Santa Caterina d'Alessandria is a small, Baroque-style, Roman Catholic church and convent located on via Cesare Battisti #245 in the city of Padua in the region of Veneto, Italy.

==History==
A church was present here by the 13th century. Catherine of Alexandria was considered one of the patron saints of the University of Padua. By the 14th century, a student college was founded here. A nobleman of Padua, Jacopo D'Arqua, endowed the construction in 1594.

The parish was suppressed in 1610 and the college converted into an Augustinian monastery for nuns who tended to poor women who lived on the margins of society. Built with the typical layout of a thirteenth-century oratory, in the 17th century it was renovated and decorated in Baroque style.

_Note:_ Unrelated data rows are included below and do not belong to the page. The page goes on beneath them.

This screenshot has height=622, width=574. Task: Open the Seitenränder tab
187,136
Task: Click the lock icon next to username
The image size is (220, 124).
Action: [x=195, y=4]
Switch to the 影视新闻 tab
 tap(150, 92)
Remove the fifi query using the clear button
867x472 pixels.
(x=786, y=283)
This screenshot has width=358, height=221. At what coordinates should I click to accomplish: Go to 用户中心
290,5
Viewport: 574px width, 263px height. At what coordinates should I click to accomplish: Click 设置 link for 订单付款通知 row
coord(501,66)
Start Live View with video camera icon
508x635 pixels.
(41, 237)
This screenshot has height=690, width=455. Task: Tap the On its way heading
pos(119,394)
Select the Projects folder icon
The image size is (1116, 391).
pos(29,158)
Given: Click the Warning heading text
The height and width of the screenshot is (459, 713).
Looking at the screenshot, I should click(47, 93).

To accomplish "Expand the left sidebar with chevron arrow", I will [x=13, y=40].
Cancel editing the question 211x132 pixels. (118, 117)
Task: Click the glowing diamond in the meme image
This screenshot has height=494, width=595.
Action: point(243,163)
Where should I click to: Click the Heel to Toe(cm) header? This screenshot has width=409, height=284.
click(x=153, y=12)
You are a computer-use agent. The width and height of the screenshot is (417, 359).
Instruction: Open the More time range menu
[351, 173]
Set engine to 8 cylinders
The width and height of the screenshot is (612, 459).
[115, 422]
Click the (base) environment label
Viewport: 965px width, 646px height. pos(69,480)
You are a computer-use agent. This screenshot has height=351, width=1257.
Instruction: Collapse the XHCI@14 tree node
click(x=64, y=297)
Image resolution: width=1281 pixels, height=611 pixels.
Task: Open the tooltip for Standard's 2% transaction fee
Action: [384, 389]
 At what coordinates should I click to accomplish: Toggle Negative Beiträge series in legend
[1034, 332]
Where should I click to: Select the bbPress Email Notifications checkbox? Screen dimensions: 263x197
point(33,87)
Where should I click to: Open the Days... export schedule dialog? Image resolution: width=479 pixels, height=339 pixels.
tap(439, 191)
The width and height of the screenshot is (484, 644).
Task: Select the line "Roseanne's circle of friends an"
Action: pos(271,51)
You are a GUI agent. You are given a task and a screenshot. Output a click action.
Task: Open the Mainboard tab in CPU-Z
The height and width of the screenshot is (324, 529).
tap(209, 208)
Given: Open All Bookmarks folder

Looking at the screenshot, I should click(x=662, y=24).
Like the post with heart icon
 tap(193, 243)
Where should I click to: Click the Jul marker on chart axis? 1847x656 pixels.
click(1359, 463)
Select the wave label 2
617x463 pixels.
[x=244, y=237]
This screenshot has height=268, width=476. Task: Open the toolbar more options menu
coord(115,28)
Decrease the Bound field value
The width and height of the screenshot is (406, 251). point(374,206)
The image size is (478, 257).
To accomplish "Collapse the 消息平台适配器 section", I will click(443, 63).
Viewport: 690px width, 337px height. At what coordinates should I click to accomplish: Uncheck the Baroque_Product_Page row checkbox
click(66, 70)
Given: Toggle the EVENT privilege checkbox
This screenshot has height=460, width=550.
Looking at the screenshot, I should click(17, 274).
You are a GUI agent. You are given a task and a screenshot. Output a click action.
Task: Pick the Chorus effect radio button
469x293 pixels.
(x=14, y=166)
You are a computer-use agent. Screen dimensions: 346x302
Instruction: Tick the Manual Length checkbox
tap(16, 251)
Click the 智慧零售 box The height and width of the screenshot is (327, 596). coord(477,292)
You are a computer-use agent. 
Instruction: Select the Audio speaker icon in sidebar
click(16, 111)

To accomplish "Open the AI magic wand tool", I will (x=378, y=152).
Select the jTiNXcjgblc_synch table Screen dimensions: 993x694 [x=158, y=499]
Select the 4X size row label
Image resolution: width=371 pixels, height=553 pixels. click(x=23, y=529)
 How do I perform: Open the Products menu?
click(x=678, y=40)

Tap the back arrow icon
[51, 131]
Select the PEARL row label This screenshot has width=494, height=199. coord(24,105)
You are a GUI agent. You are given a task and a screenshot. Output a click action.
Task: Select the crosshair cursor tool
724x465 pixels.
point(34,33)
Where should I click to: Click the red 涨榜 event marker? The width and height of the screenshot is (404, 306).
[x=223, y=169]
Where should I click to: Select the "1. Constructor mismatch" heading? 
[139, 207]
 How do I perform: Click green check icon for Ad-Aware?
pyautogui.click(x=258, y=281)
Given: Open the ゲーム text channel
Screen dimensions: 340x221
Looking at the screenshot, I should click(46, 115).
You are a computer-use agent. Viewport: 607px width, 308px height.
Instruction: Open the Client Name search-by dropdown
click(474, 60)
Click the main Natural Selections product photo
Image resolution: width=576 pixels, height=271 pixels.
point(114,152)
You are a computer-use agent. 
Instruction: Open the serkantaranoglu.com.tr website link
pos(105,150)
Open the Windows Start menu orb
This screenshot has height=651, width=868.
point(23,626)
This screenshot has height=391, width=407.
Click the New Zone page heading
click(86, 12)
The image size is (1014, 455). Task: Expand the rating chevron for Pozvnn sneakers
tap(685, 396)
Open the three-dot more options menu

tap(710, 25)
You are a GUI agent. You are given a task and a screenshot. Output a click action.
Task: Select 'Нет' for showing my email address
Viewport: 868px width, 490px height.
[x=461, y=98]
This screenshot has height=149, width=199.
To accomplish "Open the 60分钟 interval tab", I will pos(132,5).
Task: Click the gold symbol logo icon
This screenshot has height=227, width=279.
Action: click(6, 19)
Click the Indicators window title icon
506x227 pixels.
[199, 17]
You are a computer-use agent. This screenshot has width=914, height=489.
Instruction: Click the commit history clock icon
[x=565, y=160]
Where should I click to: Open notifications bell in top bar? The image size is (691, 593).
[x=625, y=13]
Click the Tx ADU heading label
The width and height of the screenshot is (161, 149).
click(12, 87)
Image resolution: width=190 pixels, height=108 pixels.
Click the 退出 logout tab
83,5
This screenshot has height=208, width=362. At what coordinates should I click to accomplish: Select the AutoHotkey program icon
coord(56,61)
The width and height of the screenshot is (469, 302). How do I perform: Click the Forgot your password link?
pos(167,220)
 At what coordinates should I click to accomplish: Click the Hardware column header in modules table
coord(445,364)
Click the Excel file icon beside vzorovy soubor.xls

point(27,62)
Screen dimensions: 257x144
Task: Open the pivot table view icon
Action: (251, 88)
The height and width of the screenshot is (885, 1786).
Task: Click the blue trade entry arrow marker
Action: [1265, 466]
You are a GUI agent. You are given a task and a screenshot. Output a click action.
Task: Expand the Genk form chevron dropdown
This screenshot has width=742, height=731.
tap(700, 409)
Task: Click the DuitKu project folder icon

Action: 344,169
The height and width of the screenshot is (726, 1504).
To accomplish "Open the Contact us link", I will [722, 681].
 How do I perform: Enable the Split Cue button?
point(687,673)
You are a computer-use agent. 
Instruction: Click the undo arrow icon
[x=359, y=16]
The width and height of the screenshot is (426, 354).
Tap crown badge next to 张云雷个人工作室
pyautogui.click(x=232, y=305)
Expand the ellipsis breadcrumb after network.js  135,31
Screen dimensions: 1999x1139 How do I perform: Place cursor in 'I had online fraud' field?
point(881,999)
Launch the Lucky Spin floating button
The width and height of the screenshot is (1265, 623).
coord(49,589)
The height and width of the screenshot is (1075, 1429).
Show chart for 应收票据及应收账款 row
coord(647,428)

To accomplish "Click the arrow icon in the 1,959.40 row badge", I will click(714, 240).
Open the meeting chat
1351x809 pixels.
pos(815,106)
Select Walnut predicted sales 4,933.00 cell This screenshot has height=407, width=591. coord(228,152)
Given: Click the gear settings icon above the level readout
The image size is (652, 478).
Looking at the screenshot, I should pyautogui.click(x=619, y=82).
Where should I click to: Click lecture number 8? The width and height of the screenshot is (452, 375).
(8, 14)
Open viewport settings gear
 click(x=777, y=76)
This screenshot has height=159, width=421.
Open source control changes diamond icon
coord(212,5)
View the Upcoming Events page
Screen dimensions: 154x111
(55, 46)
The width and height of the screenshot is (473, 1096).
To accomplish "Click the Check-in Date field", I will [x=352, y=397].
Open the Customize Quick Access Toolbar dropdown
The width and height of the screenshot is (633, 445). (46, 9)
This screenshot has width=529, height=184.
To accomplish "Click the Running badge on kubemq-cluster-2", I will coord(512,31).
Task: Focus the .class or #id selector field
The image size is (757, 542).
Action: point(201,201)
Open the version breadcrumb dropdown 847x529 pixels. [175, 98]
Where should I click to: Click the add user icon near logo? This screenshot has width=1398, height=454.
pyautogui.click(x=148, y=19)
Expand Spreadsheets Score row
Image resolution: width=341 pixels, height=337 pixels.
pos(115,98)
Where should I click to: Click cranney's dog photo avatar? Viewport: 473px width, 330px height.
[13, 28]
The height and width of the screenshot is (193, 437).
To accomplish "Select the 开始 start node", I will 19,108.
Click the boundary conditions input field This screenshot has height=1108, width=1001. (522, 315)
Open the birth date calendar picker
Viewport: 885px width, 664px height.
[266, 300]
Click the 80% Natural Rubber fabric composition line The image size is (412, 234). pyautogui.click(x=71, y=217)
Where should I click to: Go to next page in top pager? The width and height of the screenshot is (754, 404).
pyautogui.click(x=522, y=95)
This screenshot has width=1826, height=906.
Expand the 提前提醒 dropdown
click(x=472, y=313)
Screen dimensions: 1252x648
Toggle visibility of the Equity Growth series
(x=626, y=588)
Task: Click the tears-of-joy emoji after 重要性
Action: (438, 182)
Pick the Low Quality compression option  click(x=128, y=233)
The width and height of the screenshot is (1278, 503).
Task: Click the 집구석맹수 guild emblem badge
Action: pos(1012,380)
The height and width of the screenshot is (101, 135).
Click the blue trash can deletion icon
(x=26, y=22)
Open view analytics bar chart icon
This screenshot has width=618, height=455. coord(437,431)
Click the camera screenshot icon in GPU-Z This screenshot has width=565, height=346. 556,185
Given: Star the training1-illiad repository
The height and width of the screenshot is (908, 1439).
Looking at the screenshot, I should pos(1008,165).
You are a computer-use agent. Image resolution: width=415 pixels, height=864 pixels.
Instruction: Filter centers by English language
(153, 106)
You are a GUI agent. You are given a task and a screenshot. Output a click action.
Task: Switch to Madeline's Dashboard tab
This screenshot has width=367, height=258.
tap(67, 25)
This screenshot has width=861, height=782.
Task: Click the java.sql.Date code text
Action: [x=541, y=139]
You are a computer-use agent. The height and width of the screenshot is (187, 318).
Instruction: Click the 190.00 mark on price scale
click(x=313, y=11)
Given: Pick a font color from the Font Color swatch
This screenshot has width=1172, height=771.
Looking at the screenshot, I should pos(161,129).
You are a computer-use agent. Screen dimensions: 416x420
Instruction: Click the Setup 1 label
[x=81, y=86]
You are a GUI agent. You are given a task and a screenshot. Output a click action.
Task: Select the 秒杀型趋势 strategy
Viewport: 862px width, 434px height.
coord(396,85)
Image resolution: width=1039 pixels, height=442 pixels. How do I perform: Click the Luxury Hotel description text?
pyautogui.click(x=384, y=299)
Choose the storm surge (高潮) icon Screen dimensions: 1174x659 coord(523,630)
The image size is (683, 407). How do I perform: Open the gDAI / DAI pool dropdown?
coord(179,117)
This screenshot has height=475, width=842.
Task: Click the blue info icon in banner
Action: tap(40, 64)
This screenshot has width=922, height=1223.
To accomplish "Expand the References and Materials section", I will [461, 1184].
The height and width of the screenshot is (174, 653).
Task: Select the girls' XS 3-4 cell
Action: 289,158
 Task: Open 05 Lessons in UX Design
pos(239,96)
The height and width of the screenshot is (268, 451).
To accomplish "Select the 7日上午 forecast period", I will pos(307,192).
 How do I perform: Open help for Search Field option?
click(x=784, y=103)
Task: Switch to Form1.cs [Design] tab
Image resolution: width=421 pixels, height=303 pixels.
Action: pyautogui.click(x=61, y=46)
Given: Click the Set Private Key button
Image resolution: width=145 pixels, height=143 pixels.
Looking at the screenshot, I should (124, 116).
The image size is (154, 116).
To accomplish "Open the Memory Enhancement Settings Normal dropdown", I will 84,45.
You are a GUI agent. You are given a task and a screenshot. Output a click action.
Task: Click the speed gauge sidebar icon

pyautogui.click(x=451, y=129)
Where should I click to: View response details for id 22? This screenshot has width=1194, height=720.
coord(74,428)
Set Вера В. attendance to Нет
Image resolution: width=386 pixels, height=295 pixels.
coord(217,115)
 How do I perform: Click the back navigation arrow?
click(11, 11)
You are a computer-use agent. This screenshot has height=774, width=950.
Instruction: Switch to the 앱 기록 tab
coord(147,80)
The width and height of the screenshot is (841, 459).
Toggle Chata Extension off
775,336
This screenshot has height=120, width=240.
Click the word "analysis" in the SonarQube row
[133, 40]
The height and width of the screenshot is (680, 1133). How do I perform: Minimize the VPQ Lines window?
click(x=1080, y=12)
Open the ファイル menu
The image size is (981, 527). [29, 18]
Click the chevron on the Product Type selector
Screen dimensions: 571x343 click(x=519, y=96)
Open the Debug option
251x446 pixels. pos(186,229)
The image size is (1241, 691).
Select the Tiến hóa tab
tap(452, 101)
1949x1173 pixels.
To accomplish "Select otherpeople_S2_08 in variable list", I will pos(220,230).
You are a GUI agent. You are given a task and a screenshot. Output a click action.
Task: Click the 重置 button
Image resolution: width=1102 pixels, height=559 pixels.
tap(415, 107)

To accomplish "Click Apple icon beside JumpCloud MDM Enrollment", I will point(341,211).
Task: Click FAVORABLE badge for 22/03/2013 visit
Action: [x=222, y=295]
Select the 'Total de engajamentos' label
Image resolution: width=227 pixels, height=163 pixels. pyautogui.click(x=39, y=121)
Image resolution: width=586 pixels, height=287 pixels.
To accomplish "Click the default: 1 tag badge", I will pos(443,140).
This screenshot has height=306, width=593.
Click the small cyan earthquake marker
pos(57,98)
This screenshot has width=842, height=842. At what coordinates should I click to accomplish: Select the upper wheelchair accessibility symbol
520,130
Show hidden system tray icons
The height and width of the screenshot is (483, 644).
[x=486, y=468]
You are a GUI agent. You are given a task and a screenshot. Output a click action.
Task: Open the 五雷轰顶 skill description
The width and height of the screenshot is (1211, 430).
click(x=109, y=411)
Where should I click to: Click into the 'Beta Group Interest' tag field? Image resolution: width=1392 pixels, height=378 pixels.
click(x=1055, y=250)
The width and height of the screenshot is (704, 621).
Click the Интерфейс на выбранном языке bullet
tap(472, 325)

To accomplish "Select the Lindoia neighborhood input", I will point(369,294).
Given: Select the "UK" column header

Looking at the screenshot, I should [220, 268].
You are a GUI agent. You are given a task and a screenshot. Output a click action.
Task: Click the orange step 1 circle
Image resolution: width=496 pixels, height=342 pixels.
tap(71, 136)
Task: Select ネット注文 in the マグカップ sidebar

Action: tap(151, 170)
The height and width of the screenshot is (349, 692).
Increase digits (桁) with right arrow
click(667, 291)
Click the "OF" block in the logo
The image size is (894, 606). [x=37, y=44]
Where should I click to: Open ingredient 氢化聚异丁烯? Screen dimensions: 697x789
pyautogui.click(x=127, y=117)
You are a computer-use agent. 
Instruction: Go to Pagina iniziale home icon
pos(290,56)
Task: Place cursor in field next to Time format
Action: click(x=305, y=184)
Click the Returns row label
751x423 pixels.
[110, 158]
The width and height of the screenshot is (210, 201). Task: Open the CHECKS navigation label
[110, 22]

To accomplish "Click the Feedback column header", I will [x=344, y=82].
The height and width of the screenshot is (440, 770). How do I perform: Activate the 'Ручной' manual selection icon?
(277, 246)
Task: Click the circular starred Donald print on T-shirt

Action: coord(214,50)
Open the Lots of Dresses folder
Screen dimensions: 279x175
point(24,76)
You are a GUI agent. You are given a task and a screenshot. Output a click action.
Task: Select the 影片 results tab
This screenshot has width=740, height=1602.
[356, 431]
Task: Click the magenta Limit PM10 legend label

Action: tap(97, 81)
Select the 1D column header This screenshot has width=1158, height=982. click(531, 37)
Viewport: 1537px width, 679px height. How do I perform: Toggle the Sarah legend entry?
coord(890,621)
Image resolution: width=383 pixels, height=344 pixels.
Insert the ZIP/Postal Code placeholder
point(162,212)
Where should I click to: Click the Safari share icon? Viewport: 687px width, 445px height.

A baptismal font used to baptize Livia and Gianvincenzo, children of Galileo Galilei was moved to Santa Sofia, Padua.

The altar has polychrome marble with columns and a tympanum surmounted by sculptures, completed by a sculptor of the Bonazza family, as well as Giordano and Damini. The main altarpiece in the 19th century depicted the Mystical Marriage of St Catherine by Marcantonio Bonaccorsi. The church also had a canvas depicting the Annunciation (1718) by Bartolomeo Moro. The frescoes on the walls date back to the previous structure and date from the 13th to the 16th century.

The violinist Giuseppe Tartini was buried here in 1770.

Severely damaged by an earthquake in 1976, the church was restored by 2016. The organ dates back to the mid-18th century. It was moved here in 1844 from the Church of San Paolo near the Ponte Molino. It was restored in 2005.

The church is used by the University of Padua for various celebrations in conjunction with the Catholic student center.